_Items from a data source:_
........

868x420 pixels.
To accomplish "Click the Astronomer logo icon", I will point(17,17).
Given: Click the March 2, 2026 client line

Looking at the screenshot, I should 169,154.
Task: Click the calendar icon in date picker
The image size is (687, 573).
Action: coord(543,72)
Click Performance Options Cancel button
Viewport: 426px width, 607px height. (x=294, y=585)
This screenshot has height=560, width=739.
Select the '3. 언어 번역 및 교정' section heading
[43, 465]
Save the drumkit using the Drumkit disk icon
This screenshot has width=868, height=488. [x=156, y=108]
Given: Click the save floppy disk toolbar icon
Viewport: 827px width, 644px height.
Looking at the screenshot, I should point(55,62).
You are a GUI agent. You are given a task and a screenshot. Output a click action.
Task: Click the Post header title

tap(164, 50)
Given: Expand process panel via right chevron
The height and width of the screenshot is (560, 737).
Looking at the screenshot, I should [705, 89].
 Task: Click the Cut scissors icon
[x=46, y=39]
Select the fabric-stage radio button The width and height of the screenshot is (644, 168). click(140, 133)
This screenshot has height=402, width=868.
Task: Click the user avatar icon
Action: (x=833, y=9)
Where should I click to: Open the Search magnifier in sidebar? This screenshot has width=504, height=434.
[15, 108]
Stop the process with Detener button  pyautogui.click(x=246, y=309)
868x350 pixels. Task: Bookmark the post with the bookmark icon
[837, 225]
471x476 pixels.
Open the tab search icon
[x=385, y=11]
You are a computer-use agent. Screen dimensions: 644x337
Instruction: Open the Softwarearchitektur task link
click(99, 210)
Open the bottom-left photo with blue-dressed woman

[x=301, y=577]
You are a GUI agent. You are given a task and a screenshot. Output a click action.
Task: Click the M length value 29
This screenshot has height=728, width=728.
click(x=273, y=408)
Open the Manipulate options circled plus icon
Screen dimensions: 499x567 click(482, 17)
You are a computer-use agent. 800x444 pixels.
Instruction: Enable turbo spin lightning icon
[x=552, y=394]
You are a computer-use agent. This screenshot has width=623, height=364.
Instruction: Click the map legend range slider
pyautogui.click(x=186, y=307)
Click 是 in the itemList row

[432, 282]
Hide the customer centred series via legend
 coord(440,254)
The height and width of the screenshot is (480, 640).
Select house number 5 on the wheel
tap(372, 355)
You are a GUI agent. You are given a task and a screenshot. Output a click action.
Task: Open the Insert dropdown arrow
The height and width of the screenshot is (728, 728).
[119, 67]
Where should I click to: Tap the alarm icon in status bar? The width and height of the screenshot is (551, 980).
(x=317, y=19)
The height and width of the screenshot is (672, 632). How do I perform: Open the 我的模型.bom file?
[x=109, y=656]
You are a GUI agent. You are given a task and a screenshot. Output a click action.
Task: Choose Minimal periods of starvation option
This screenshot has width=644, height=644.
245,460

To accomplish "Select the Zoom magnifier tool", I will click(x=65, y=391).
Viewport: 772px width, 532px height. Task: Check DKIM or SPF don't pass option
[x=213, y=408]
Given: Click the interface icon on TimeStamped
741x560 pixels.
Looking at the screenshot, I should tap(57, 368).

........

_PROBLEM STATEMENT:_
Copy every record shown above, exactly and completely.

_EXERCISE ANSWER:_
868x420 pixels.
To accomplish "Click the Astronomer logo icon", I will point(17,17).
Given: Click the March 2, 2026 client line

Looking at the screenshot, I should 169,154.
Task: Click the calendar icon in date picker
The image size is (687, 573).
Action: coord(543,72)
Click Performance Options Cancel button
Viewport: 426px width, 607px height. (x=294, y=585)
This screenshot has height=560, width=739.
Select the '3. 언어 번역 및 교정' section heading
[43, 465]
Save the drumkit using the Drumkit disk icon
This screenshot has width=868, height=488. [x=156, y=108]
Given: Click the save floppy disk toolbar icon
Viewport: 827px width, 644px height.
Looking at the screenshot, I should point(55,62).
You are a GUI agent. You are given a task and a screenshot. Output a click action.
Task: Click the Post header title

tap(164, 50)
Given: Expand process panel via right chevron
The height and width of the screenshot is (560, 737).
Looking at the screenshot, I should [705, 89].
 Task: Click the Cut scissors icon
[x=46, y=39]
Select the fabric-stage radio button The width and height of the screenshot is (644, 168). click(140, 133)
This screenshot has height=402, width=868.
Task: Click the user avatar icon
Action: (x=833, y=9)
Where should I click to: Open the Search magnifier in sidebar? This screenshot has width=504, height=434.
[15, 108]
Stop the process with Detener button  pyautogui.click(x=246, y=309)
868x350 pixels. Task: Bookmark the post with the bookmark icon
[837, 225]
471x476 pixels.
Open the tab search icon
[x=385, y=11]
You are a computer-use agent. Screen dimensions: 644x337
Instruction: Open the Softwarearchitektur task link
click(99, 210)
Open the bottom-left photo with blue-dressed woman

[x=301, y=577]
You are a GUI agent. You are given a task and a screenshot. Output a click action.
Task: Click the M length value 29
This screenshot has height=728, width=728.
click(x=273, y=408)
Open the Manipulate options circled plus icon
Screen dimensions: 499x567 click(482, 17)
You are a computer-use agent. 800x444 pixels.
Instruction: Enable turbo spin lightning icon
[x=552, y=394]
You are a computer-use agent. This screenshot has width=623, height=364.
Instruction: Click the map legend range slider
pyautogui.click(x=186, y=307)
Click 是 in the itemList row

[432, 282]
Hide the customer centred series via legend
 coord(440,254)
The height and width of the screenshot is (480, 640).
Select house number 5 on the wheel
tap(372, 355)
You are a GUI agent. You are given a task and a screenshot. Output a click action.
Task: Open the Insert dropdown arrow
The height and width of the screenshot is (728, 728).
[119, 67]
Where should I click to: Tap the alarm icon in status bar? The width and height of the screenshot is (551, 980).
(x=317, y=19)
The height and width of the screenshot is (672, 632). How do I perform: Open the 我的模型.bom file?
[x=109, y=656]
You are a GUI agent. You are given a task and a screenshot. Output a click action.
Task: Choose Minimal periods of starvation option
This screenshot has width=644, height=644.
245,460

To accomplish "Select the Zoom magnifier tool", I will click(x=65, y=391).
Viewport: 772px width, 532px height. Task: Check DKIM or SPF don't pass option
[x=213, y=408]
Given: Click the interface icon on TimeStamped
741x560 pixels.
Looking at the screenshot, I should tap(57, 368).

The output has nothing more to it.